Filter these entries down to lines holding "resolution".

- Opening Delimiter -

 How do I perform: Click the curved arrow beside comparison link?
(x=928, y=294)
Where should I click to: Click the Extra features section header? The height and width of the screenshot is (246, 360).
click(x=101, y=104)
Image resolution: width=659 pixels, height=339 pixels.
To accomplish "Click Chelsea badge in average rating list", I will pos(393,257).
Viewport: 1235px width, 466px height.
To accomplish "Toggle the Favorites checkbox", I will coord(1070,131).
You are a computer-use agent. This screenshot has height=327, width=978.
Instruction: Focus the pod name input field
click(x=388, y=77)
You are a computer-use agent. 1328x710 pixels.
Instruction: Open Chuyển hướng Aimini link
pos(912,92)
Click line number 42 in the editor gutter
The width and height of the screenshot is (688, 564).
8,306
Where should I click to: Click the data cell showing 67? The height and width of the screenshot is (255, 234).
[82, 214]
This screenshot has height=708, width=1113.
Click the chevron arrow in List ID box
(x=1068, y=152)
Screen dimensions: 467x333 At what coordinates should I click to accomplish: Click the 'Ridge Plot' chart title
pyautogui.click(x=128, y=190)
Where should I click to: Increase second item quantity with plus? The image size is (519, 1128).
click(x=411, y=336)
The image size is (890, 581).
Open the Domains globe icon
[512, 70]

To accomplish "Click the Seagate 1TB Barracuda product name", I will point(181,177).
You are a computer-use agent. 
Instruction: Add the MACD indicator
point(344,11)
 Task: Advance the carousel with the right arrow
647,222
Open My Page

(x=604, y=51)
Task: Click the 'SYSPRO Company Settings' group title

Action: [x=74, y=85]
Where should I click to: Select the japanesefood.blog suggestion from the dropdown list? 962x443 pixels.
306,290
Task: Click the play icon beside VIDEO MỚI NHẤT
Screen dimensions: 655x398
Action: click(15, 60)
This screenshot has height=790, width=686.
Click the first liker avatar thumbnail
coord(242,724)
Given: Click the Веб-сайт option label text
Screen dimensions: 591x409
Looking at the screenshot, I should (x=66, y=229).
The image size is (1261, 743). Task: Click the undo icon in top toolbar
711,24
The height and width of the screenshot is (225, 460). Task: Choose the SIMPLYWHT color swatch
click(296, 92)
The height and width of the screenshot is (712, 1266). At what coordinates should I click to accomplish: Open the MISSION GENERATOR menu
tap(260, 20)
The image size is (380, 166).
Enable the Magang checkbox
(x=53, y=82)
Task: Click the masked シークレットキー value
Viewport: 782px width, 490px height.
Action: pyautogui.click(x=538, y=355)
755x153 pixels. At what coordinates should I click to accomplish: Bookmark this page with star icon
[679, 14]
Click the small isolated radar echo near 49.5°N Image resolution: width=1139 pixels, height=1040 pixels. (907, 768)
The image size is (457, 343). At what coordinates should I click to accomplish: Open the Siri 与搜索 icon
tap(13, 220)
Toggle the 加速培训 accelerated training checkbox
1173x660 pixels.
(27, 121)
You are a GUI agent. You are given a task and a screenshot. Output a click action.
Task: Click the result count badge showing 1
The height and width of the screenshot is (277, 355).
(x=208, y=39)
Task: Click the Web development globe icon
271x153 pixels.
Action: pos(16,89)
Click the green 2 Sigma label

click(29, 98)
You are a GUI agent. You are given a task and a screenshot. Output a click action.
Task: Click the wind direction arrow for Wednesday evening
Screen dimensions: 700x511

- Closing Delimiter -

> **Solution to this task**:
Image resolution: width=659 pixels, height=339 pixels.
Click the small isolated radar echo near 49.5°N Image resolution: width=1139 pixels, height=1040 pixels. (907, 768)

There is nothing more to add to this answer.